Since my last post on SSDQS I’ve been in touch with the development team who have raised some suggestions and workarounds to improve performance. This post will focus on that feedback and how effective it is in reducing execution times.
SSIS vs DQS Client Cleansing
The first bit of feedback was that interactive cleansing through the DQS Client was known to be faster than SSIS interaction – so my first instinct was to test just how much faster it was – and I was surprised – the speedup was around fivefold. The below chart shows my results for processing 10,000 rows with 1-5 Domains:
If this scaled, then my 3.9 hour estimate for a 1m row / 10 Domain process would shrink to under an hour. Still not ideal, but getting closer to a production viable speed.
Now, the reason behind this – as explained by the DQS team – is that the component sends discrete chunks through to validate (1000 rows at a time as far as I can tell) which the DQS Server then passes back – which adds overhead and is inefficient for the DQS Server. This is done so that the DQS Cleansing component is not a blocking component. However at this point it’s not possible as far as I can tell – to have any control over the size of these chunks.
Speeding up SSIS processing
The next bit of feedback was to suggest breaking up the work to improve throughput. There’s two ways of doing this – first is to split up the domain processing and second is to break up the data into chunks and process in parallel.

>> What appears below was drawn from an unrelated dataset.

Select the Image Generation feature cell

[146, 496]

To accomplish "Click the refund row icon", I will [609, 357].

So I tried this by splitting it up the following ways:
- 5 Domains through a single DQS Cleansing Task – 10,000 rows
- Each domain though a dedicated DQS Cleansing Task – 10,000 rows
- 5 Domains through 5 dedicated DQS Cleansing Tasks – 2,000 rows each – 10,000 total
To be honest, the results weren’t overwhelming:
- Untuned: 94s
- Separated Domains: 86s
- Separated Data: 78s
Given that the Separating of Domains means the data would in a real situation have to be split up and recombined, there’s probably not enough saving there to make that approach worthwhile. Splitting up the data yielded a 20% processing time saving – nice, not enough to be really useful given how long it takes normally.

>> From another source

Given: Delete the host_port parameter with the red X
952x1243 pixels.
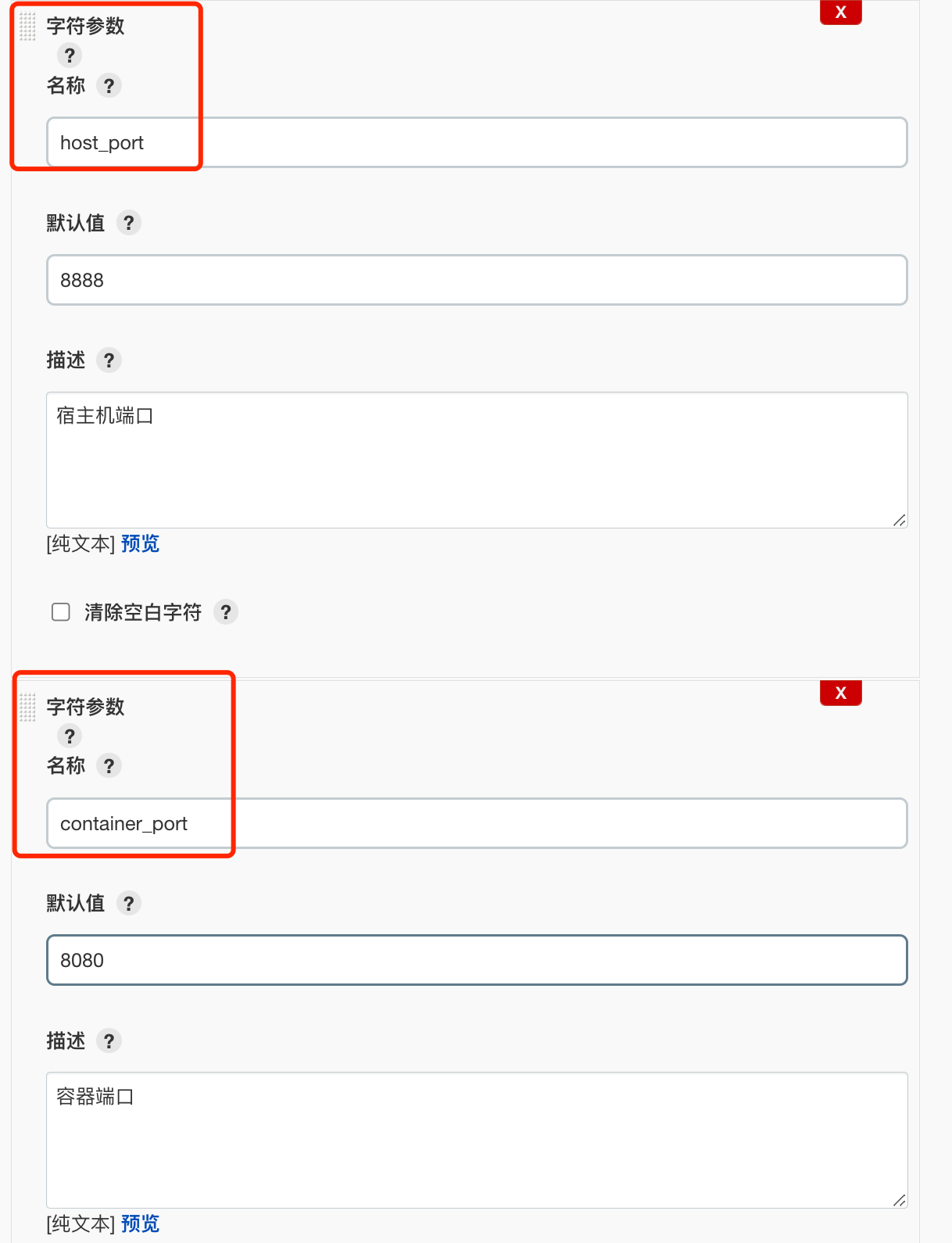Looking at the screenshot, I should (x=840, y=12).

Practical suggestions for the DQS Team
A direct quote from the DQS team’s mail to me was “DQS is designed to best perform on large chunks.”. Looking at the SSIS logs, it’s only sending 1,000 rows at a time – which is clearly sub optimal for DQS + SSIS to interact effectively. So there are two options available for a fix based on my understanding:
- Make the component configurable to send larger chunks – with a more SSIS like 10,000 rows default
- Make the component optionally blocking
The first just makes sense and I doubt would be a massive job to make “Rows To DQS Server” a configurable property. The second may be harder – and can probably be duplicated just by setting the new “Rows to DQS Server” property to zero or a very high number.
In practice it’s still a bit slow for very heavy DW workloads, but hopefully the above suggestion would give it a real boost in performance and make it viable for mid sized ones.